There is a case coming before the California Court of Appeals on April 20 that could have significant and severe ramifications for this blog, blogs in general, and online journalism in general. A Santa Clara judge ruled that online journalism is not subject to the same First Amendment protections as "traditional" journalism. If this decision is upheld, it could spell doom for the free speech we currently enjoy online. It would allow a giant corporation to bully a smaller company, through endless lawsuits and subpoenas, to remove journalistic protection of anonymous sources.
Details below (link goes to original story):
Jason O'Grady runs an Macintosh-oriented web site called Power Page. This site, like others such as Think Different, Mac Rumors, and Mac OS Rumors, publish (surprise!) rumors about upcoming Apple products. For Mac users, this can be a fun pastime, trying to guess what "insanely great" product will come out of Cupertino next.
Back in October of 2004, some anonymous person(s) e-mailed O'Grady with pictures and information about an unreleased Apple product that was in development. O'Grady thought the information looked credible, so he posted it on his web site.
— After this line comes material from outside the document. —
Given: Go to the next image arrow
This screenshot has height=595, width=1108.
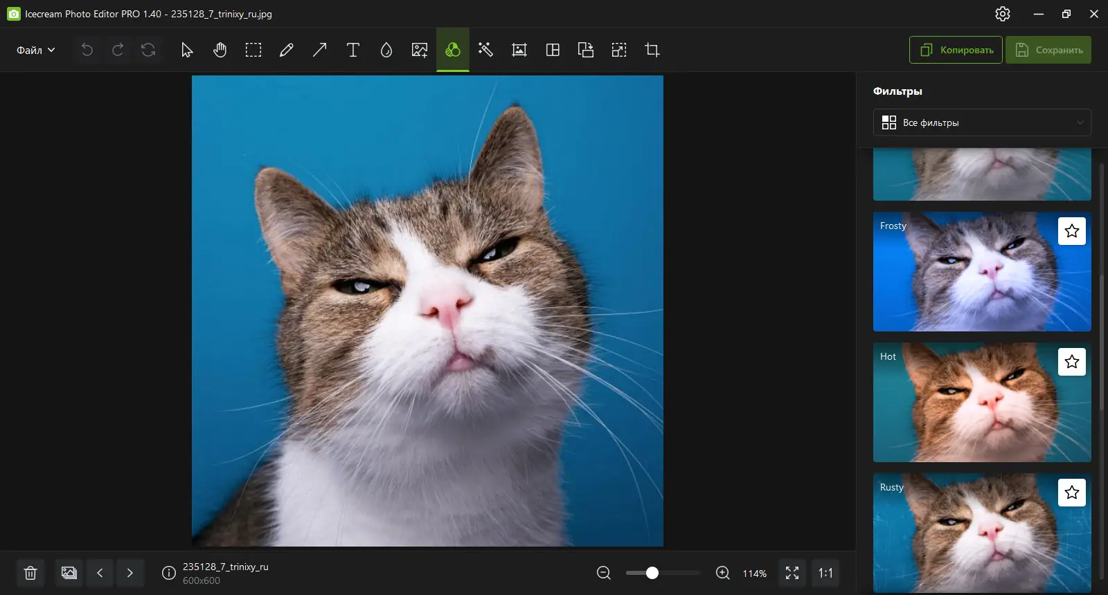Looking at the screenshot, I should (130, 573).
Apple responded with a cease-and-desist order, to which O'Grady complied. But then, Apple subpoena'd O'Grady's ISP for the identity of the person(s) who sent the information to O'Grady initially. O'Grady, citing First Amendment journalistic protection, refused. A Santa Clara judge ruled against O'Grady, and the case is now being appealed.
Here's why you should be scared:
This case is not about me, it's not about Apple and it's not about the technology industry. It's about the First Amendment. If we don't have a free press and protection under the First Amendment large corporations can sue any journalist publishing something that they don't agree with. The last time I checked, this was the United States of America - not communist China - and we are protected by a wonderful document called The Constitution.
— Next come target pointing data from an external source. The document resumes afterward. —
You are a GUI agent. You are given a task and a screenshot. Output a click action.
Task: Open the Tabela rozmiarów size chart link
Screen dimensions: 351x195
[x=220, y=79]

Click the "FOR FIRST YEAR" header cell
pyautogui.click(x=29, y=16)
Imagine if Apple wanted to raid your email in-box then sue you for saying something they didn't like. Something has to be done to protect the press from paranoid corporations bent on controlling the media. This case doesn't affect me, it affects every citizen in the United States.
[emphasis in original]
If the lower court's decision is upheld, it will set a very dangerous precedent that the rest of Corporate America will be eager to follow. It would allow big companies (Apple has annual revenues of $14 billion, and currently holds over $6 billion in cash reserves) to use their massive wealth and resources to effectively bully free speech and a free press into oblivion.
What is most distressing to me is that this is coming from Apple Computer, a company that has built its entire brand image around being "different." I would expect this kind of oppression from a WorldCom or Exxon-Mobil, but Apple?